Just to be sure I look into the junk room: there in the untouched, petrified stillness are the old supply of clay pots, the pitchfork with the missing handle and the bent fish-trap and the empty nail on the wall. The bricks are in the corner, peaceful and quiet, with the can of leftover white paint sitting on top of them, no doubt completely dried up by now.
I bend over and pick the overalls up from the floor, go to put them on the nail in the junk room. That’s why I came up here, right?
*
When I get back to the house I have a third whisky, because if I don’t I won’t be able to bear the darkening evening.
I know that the human brain when it encounters a great crisis can develop all kinds of defence mechanisms. The brain can create perceptions that feel real, the feeling that everything’s all right again, that the bad thing didn’t really happen and you’re not really buried under the ruins of an earthquake but safe at home, drinking fresh cold water. Or you can have hallucinations the purpose of which are simply to divert your thoughts from the source of your distress, to diminish the stress experienced by the body by redirecting your attention, if only for a moment, to something else, something wondrous and strange.
That night.
The noises. The flashes.
I don’t even know why I took off at a run towards Hopevale Meats. Maybe it was a kind of intuition. An unconscious knowledge. Maybe a lot of little clues came together in my head all at once, things that I had seen, the meanings of which I hadn’t yet perceived.

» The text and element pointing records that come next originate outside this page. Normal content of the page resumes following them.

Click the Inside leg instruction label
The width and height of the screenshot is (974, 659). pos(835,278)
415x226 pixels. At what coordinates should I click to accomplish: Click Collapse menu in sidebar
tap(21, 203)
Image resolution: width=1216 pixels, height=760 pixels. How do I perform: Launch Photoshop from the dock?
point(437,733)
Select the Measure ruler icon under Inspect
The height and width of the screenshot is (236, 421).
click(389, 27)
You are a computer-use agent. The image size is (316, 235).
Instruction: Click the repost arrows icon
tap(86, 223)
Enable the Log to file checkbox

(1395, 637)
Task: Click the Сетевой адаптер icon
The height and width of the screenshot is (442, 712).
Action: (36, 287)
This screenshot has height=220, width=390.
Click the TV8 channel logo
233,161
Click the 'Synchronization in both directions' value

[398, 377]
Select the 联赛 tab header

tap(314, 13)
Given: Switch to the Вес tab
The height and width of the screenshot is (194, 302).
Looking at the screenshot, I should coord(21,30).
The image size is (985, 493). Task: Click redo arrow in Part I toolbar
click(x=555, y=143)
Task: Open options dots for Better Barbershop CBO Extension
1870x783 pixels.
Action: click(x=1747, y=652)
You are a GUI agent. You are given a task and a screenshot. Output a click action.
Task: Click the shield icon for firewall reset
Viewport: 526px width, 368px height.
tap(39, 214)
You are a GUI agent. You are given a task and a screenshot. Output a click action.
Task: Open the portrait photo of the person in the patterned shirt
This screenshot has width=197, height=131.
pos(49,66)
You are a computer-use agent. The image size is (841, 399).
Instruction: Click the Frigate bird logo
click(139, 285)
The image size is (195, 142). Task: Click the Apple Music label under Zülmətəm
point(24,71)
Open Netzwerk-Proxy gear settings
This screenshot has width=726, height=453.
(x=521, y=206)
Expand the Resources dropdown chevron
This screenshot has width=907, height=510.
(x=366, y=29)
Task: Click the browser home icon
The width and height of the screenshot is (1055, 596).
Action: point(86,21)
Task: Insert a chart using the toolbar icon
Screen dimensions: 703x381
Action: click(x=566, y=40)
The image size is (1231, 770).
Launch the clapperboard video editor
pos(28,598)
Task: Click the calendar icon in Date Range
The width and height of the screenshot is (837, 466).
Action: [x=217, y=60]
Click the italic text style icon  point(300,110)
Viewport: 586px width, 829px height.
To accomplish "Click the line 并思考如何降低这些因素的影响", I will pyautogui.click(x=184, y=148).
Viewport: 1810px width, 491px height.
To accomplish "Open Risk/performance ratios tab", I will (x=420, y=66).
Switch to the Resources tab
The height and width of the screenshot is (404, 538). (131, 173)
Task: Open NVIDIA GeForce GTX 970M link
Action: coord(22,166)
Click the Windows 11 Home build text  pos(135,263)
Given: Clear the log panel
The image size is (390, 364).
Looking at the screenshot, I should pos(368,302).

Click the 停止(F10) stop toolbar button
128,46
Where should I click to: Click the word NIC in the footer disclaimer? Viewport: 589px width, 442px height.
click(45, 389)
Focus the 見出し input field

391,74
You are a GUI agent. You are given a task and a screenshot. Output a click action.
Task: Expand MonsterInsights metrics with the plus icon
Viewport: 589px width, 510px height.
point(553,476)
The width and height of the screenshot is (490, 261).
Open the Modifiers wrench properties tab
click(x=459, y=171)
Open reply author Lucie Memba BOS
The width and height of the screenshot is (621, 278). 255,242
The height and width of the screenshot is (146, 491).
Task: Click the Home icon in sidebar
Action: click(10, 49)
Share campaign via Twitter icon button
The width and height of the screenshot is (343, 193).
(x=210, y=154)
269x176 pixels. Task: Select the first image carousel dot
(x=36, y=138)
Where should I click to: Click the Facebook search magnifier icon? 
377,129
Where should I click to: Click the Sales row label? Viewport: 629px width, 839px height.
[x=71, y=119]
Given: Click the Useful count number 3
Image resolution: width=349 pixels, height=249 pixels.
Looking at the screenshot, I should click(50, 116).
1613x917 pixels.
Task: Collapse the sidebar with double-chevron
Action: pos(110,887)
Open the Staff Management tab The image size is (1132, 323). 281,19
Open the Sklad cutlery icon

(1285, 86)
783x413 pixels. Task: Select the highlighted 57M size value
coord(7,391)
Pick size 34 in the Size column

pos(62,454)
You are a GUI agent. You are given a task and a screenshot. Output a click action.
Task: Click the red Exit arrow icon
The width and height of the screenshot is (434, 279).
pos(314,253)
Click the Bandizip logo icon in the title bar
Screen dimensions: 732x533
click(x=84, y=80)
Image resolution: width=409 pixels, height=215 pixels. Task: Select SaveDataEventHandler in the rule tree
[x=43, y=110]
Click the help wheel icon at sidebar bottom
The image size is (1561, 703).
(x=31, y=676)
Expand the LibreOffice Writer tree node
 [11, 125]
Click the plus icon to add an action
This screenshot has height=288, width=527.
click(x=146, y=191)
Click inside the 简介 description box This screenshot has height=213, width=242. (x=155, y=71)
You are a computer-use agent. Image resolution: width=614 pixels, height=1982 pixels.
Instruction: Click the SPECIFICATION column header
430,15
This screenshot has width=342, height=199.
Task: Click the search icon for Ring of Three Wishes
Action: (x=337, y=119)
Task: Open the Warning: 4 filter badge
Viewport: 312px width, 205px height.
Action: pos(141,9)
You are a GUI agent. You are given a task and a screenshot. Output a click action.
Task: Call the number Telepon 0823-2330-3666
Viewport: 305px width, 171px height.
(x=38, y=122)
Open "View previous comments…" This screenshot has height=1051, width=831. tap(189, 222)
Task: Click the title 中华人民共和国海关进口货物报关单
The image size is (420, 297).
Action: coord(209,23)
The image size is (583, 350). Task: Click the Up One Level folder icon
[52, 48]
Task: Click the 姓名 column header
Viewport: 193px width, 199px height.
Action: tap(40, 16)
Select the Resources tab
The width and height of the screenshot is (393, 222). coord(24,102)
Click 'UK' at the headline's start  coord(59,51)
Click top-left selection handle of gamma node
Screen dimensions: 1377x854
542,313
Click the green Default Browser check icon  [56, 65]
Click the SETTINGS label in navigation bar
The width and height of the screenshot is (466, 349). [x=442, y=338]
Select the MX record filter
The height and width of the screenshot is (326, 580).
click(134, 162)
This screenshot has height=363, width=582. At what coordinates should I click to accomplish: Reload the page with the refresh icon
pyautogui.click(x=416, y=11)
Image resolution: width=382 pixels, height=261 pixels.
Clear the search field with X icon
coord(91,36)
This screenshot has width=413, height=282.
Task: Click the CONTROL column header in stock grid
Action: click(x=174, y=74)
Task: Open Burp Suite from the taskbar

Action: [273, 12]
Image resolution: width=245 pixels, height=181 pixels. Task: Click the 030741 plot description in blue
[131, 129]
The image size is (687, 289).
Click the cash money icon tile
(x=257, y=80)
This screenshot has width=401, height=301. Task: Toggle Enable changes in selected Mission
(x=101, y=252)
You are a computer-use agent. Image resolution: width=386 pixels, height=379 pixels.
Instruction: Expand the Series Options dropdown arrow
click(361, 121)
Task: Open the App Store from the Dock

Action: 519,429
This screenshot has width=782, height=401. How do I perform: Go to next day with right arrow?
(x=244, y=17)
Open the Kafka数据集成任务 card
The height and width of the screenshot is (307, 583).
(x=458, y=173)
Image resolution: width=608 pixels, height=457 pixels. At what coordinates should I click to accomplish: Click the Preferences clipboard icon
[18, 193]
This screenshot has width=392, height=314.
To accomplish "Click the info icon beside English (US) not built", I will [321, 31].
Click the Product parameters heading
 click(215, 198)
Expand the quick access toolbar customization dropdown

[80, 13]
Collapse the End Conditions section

Or hadn’t wanted to perceive.
I ran to my father’s property, drawn to the flashing blue lights of the police cars like a moth to a flame.
EERO THE ANIMAL’S BLOG
PONDERINGS ON OUR RELATIONSHIP WITH ANIMALS
THE INSECT WITHIN US
Our esteemed commenter Seppo Kuusinen was trying to make some kind of joke when he commented on my previous post that pretty soon we would be classifying bees as mammals. For his information, Johannes Mehring classified bees as vertebrates way back in the 19th century.
Huh? Insects as vertebrates?
That’s right. Mehring felt that a bee colony is one creature, an organism comparable to the vertebrates. The various ‘individuals’ are parts of the body performing the functions of organs. After all, we don’t give our pancreas or larynx the status of living beings. Although perhaps we do sometimes with the penis, from what the big boys tell me. :-)
But mere vertebrate status isn’t enough once you really start to split hairs.
What group of animals has females who produce nourishment for their offspring while they’re in a helpless state?
What group of animals offers their young a carefully designed and regulated environment, protected from the outside world, climate-controlled to a steady temperature of about 36 degrees Celsius until they’re ready to go out into the world?
What group of animals uses survival strategies that include continuous, efficient learning and a highly developed system of communication?
In short, a bee colony, when examined according to biological criteria, is, in fact, a mammal. (The idea isn’t my own. The first to say so may have been a man named Jürgen Tautz.)
A vertebrate. A mammal. But still much, much lower than humans, right?
Well, let’s see. Bees are a species that has an advanced ability to control many variables in their environment and succeeding regardless of fluctuations in living conditions.
It’s a species that produces its own food, stores it in a very efficient form and is thus able to survive for long periods no matter what happens in their environment.
A species that protects itself through defensive organization and closed, sheltered architectonic structures.
A species that regulates the temperature of its dwelling.
A species that is capable of forming concepts. Bees have been taught to react to symbols in mazes such as crosses and circles. A cross and a circle mean a turn to the right, while two identical marks mean a turn to the left. They’ll go in the right direction even if the crosses and circles are replaced with other symbols or even colours.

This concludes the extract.